The entitlement to recover damages for civil wrongs is based on the law of torts. Where a plaintiff has suffered recoverable harm and, in addition, proves that this resulted from some wrong of the defendant that accords with the definition of the tort pleaded, the plaintiff is entitled to damages. Over centuries of experience, the parameters of individual torts were set. Collectively, these operate as a resource for the settlement of civil disputes within boundaries that are both certain and fair. Rarely has any deficit been found in that corpus of law denying a plaintiff a remedy where fair-mindedness as a reflex would suggest that deprivation of damages against a defendant would be a denial of justice.
With the enactment of the Constitution in 1937, such entitlements as the freedom of speech and the freedom to associate were explicitly declared.
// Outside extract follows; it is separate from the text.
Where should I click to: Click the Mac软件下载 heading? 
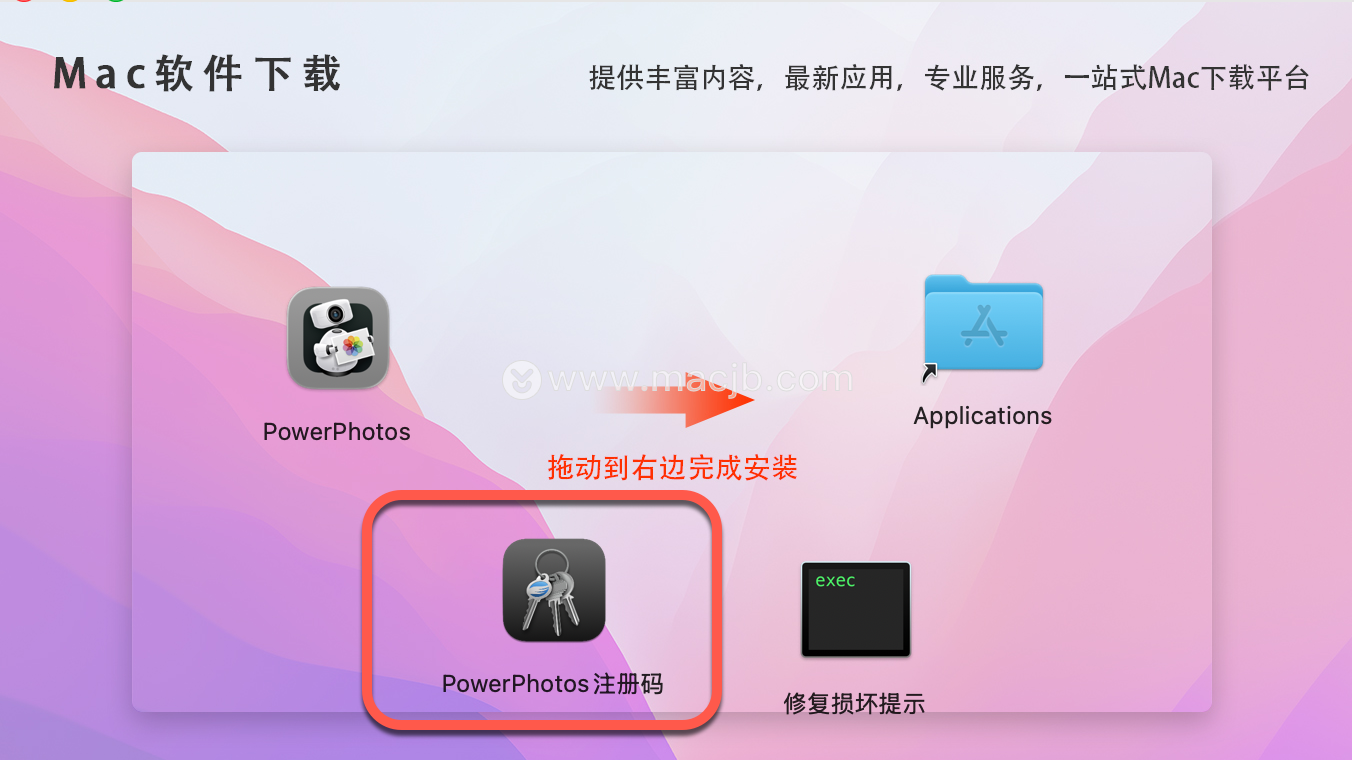coord(197,75)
The exercise of such rights might not necessarily be a reflection of the pre-Independence society which, through its tort law, protected neighbours against nuisances, provided remedies against false imprisonment and assault, gave damages to those whose reputations were unjustifiably diminished, had an amorphous action in conspiracy, circumscribed State liability, and held back the tide of liability against office holders. Only in 1932 were the various decisions that used negligence as an element of liability amalgamated to finally declare that negligence was an independent tort with a stand-alone, though often since disputed, definition.
Thus, a plaintiff losing his job because he wished not to join a trade union, a form of association protected by Article 40.6.1º (iii), might fairly be seen as excluded from work because of his conviction. For people holding that view, this would be more than the right to “express freely their convictions and opinions” under Article 40.6.1º (i) but, rather, an entitlement of choice that a free, Christian and democratic society should protect. Those excluding him ought to be liable as defendants under a species of wrong created under the Constitution; a form of civil wrong having all the features of a tort but based squarely on the text of our fundamental law.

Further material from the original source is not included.